At around 1000 hours a Kette of He-111's paid the battery position a hostile visit. More than two dozen 50 kg bombs were dropped from extremely low altitude. Hereafter the planes returned and strafed the battery position. The men were quite powerless [only two heavy machineguns were available] against low flying planes, because their guns required a minimum distance to the target of 1,000 m. The well prepared position of the battery was the reason that only one soldier was killed during the entire raid. The secondary result was however that the battery would have to be displaced to an alternative location. This move would be executed overnight. It would not be able to fire again during the next day as a result of this, because the battery commander required the battery to be well camouflaged again.
The ground-war approached the Bathline
In the Bathline, which was the closest to Noord-Brabant, the fourth day of the war introduced the men to the rumbling sound of the ground war. Particularly the German heavy artillery - active around Moerdijk - caused the men of the Bathline to realize that their future opponents were closing in on their position. Frequent patrols to the west were the result.
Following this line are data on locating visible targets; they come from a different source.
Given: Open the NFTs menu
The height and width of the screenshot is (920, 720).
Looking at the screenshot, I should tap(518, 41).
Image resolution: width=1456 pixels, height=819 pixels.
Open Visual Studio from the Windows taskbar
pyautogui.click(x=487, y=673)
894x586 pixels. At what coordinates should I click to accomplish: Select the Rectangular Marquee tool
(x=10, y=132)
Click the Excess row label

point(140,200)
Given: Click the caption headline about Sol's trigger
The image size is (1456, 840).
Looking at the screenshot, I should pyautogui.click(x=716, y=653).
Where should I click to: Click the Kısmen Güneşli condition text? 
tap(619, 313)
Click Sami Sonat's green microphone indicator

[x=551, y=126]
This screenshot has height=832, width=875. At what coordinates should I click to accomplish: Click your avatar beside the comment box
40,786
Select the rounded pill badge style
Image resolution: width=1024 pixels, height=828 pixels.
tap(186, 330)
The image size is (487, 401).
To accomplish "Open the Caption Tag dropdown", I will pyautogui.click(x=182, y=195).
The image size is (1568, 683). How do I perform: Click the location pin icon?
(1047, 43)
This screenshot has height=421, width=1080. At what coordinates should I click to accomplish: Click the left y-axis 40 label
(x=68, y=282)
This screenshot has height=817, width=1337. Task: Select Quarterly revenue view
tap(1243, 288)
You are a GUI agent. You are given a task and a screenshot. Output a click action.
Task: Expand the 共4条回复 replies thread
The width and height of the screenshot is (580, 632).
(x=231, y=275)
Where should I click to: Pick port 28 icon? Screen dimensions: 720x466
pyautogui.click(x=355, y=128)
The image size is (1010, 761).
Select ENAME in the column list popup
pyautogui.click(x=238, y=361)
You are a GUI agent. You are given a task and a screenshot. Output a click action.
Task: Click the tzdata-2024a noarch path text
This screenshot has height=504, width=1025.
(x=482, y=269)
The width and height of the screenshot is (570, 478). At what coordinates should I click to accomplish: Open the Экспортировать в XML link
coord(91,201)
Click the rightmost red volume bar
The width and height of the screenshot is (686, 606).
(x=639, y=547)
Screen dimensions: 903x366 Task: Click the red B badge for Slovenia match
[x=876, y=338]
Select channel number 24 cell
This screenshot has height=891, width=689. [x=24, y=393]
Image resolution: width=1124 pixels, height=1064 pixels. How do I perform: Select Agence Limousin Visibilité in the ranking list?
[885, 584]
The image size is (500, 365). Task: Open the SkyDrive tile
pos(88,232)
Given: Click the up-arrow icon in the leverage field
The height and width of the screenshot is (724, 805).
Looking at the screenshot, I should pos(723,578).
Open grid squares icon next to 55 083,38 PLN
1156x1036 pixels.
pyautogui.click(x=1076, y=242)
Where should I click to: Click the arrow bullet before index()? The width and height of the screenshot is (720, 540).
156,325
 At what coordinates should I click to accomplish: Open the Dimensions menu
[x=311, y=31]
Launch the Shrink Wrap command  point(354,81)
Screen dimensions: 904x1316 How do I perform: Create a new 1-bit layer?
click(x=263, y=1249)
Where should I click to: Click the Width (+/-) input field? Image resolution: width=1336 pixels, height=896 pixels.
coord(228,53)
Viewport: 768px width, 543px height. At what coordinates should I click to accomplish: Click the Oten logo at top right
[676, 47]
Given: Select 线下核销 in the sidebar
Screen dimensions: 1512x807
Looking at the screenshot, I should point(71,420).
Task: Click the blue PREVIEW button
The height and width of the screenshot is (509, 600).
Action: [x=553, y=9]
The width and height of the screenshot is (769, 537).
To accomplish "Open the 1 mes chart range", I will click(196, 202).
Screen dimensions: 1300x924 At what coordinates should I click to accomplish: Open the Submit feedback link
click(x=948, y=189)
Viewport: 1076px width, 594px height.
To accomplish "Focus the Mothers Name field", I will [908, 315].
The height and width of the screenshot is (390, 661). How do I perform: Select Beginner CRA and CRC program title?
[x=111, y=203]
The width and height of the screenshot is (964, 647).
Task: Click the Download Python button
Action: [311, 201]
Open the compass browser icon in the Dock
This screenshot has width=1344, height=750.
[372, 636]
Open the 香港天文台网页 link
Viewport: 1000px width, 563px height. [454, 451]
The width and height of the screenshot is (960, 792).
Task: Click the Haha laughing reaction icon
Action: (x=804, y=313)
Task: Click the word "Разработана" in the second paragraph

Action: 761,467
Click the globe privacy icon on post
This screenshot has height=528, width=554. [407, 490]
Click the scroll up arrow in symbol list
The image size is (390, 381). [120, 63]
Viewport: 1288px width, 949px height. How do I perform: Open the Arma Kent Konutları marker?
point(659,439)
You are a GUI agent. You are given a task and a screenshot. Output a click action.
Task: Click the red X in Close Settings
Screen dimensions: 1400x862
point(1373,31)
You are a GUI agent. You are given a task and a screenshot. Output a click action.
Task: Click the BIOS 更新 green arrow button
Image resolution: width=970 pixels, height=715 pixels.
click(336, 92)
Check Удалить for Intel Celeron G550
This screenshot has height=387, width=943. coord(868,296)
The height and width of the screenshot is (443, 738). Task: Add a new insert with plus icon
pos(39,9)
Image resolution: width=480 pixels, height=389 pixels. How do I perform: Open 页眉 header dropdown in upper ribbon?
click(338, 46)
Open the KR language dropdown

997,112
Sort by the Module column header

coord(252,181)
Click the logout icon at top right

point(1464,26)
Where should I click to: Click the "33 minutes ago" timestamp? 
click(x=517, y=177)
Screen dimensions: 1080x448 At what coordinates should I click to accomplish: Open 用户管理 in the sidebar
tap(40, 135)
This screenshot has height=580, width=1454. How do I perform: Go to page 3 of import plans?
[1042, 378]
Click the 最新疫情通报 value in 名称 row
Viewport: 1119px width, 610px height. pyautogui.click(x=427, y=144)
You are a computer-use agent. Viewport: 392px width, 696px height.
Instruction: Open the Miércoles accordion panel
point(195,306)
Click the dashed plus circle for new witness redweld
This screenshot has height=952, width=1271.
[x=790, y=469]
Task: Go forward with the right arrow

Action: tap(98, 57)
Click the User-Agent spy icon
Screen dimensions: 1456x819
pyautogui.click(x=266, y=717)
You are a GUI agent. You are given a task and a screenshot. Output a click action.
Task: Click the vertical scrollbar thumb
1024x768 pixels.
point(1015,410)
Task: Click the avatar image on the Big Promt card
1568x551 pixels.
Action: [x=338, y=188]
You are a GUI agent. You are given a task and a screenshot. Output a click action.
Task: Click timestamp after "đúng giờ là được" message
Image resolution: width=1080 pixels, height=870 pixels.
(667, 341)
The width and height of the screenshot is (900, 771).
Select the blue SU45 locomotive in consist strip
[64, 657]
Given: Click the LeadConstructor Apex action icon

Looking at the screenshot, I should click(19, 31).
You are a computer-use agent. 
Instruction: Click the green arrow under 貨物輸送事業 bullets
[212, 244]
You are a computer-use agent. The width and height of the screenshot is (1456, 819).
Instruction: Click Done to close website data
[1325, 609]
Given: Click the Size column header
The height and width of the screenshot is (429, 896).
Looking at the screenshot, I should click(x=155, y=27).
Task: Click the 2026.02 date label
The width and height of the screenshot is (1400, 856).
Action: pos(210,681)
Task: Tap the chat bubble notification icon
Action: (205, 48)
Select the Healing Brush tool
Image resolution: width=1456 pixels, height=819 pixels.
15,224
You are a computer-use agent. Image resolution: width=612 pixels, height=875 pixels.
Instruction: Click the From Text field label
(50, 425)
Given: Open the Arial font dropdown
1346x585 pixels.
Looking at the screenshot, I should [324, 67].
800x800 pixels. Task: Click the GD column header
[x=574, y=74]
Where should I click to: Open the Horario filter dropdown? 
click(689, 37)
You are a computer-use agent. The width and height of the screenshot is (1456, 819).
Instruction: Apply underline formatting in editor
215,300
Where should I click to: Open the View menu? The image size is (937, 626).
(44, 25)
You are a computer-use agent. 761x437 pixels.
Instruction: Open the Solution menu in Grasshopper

Tension rose in the lines.
A squad of railway troops was given orders to destroy the railway that crossed the Bathline. The same men had worked the sweat on their backs to repair this track after the German bombs had destroyed it a few days before. They were now ordered to destroy their own work. Talk about a moral killer!
German planes continued to strafe and bomb the trenches. Notwithstanding the fact that the Luftwaffe was very active over the Bathline they only managed to harm four soldiers. No fatalities were reported.
Renewed flows of fleeing Dutch troops and an ocassional Frenchman from the east - although much lower in count than the days before - did further lower the moral. These troops had seen plenty of action, some of them even at two or three positions. They were all devastated and infected the men of the 14th Border Infantry Battalion with their awe over the might of the German troops. As far as moral could still be lowered in the Bathline, it had reached its lowest level ever by the end of the day. All men in the trenches anxiously awaited the things to come. They were all pretty certain that the next day the war would no longer be experienced from other men's tales, but from their own contact with the ever so feared opponent.